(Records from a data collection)

★ ★ ★

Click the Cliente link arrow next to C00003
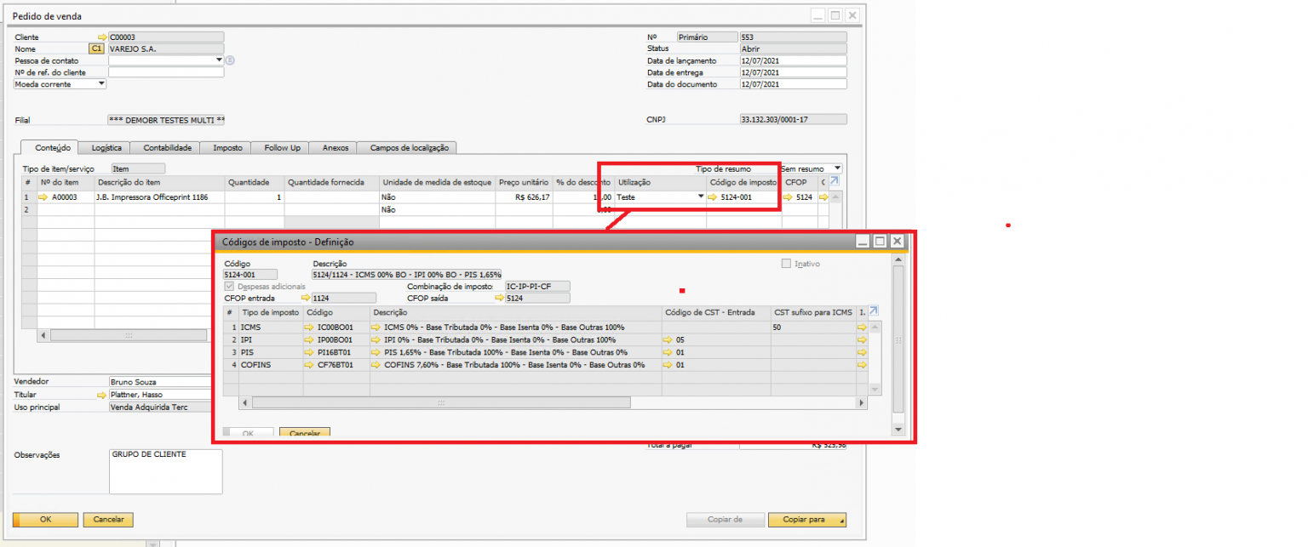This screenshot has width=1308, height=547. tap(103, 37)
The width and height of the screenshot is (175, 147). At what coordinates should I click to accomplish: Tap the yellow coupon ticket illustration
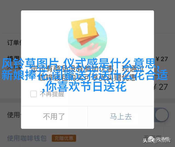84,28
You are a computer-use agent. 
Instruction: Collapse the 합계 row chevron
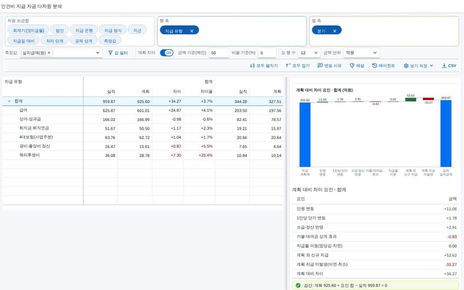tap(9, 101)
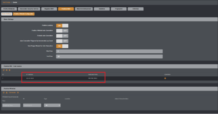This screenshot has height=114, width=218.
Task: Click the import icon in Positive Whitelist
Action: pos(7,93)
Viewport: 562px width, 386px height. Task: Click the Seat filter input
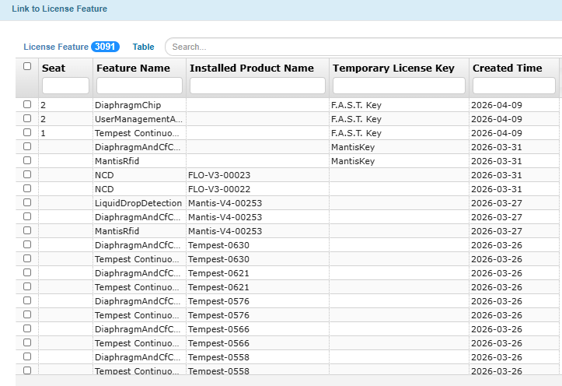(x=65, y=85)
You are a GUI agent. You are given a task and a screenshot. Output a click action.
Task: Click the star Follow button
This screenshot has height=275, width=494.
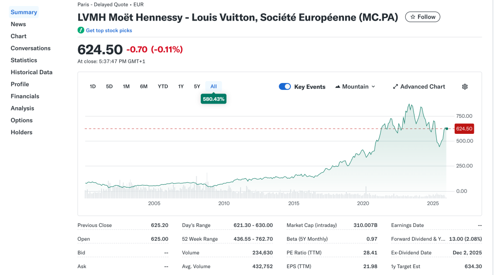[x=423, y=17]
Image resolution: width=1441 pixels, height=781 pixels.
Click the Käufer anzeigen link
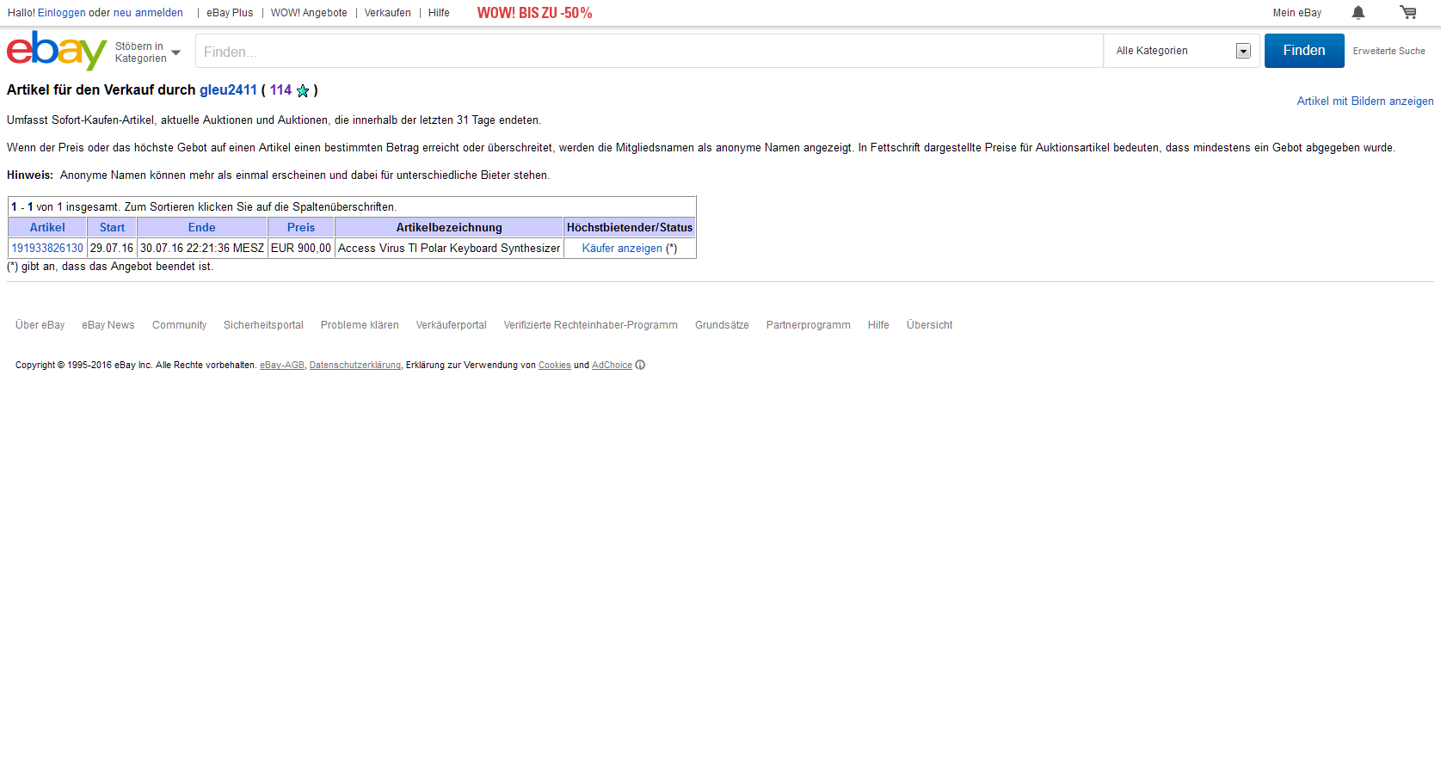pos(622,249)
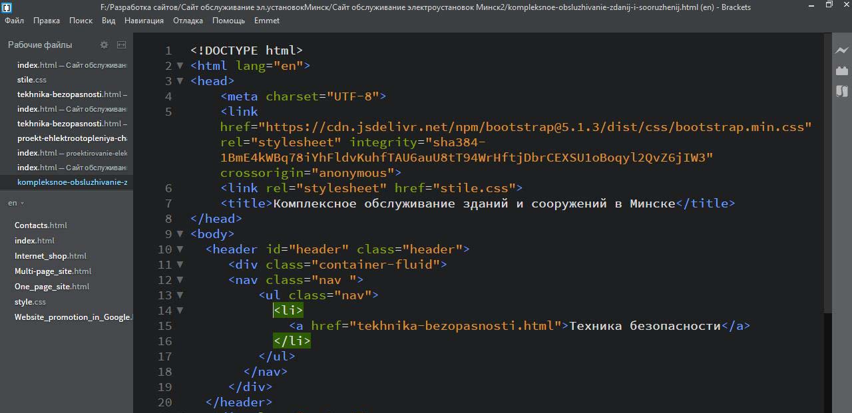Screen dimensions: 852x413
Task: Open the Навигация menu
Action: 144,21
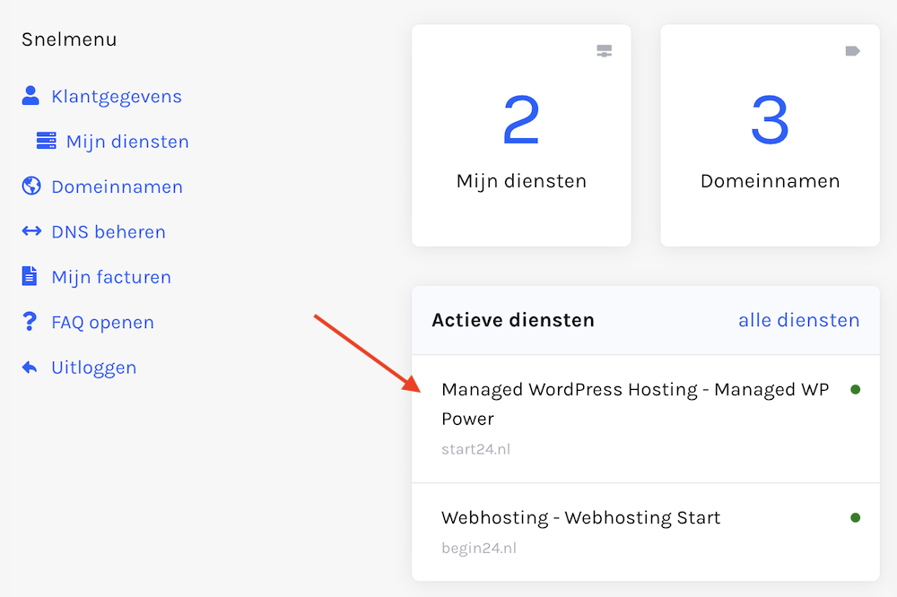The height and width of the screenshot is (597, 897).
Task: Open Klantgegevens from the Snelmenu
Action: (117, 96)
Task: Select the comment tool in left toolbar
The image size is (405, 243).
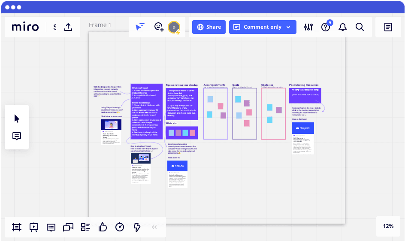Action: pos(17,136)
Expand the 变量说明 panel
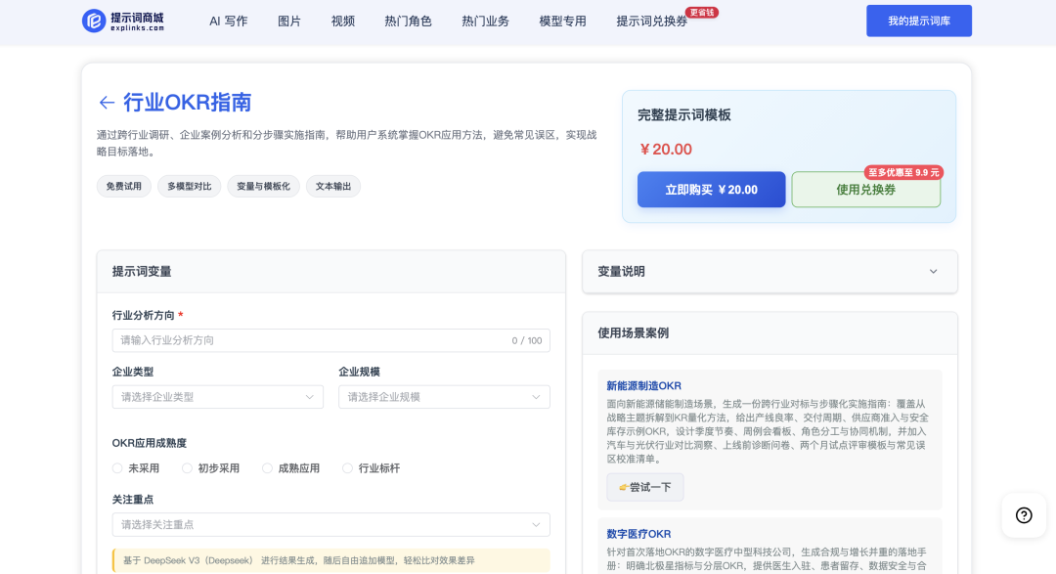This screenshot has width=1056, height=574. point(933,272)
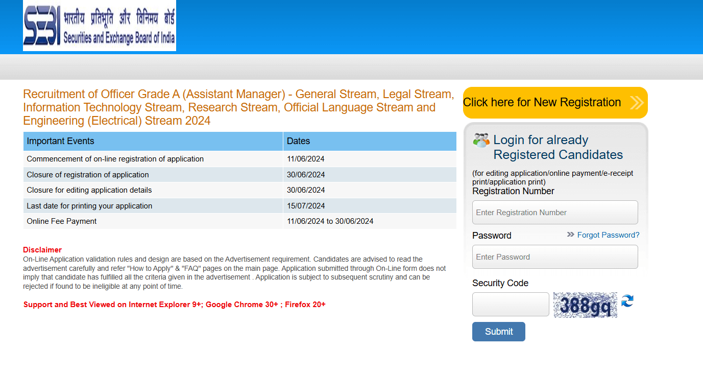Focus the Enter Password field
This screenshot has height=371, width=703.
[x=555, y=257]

★ ★ ★

(Work instruction)
Print only the lines running from the one containing "You are a GUI" to the end of the data above, exactly; include no pictures.

(Written answer)
You are a GUI agent. You are given a task and a screenshot. Output a click action.
Task: Click the star Follow button
This screenshot has height=275, width=494.
[x=423, y=17]
Image resolution: width=1441 pixels, height=781 pixels.
Click the Käufer anzeigen link
pos(622,249)
Screen dimensions: 852x413
Task: Open the Навигация menu
Action: 144,21
The height and width of the screenshot is (597, 897).
Task: Open Klantgegevens from the Snelmenu
Action: (117, 96)
Task: Select the comment tool in left toolbar
The image size is (405, 243).
Action: pos(17,136)
Expand the 变量说明 panel
This screenshot has width=1056, height=574. point(933,272)
Focus the Enter Password field
This screenshot has height=371, width=703.
[x=555, y=257]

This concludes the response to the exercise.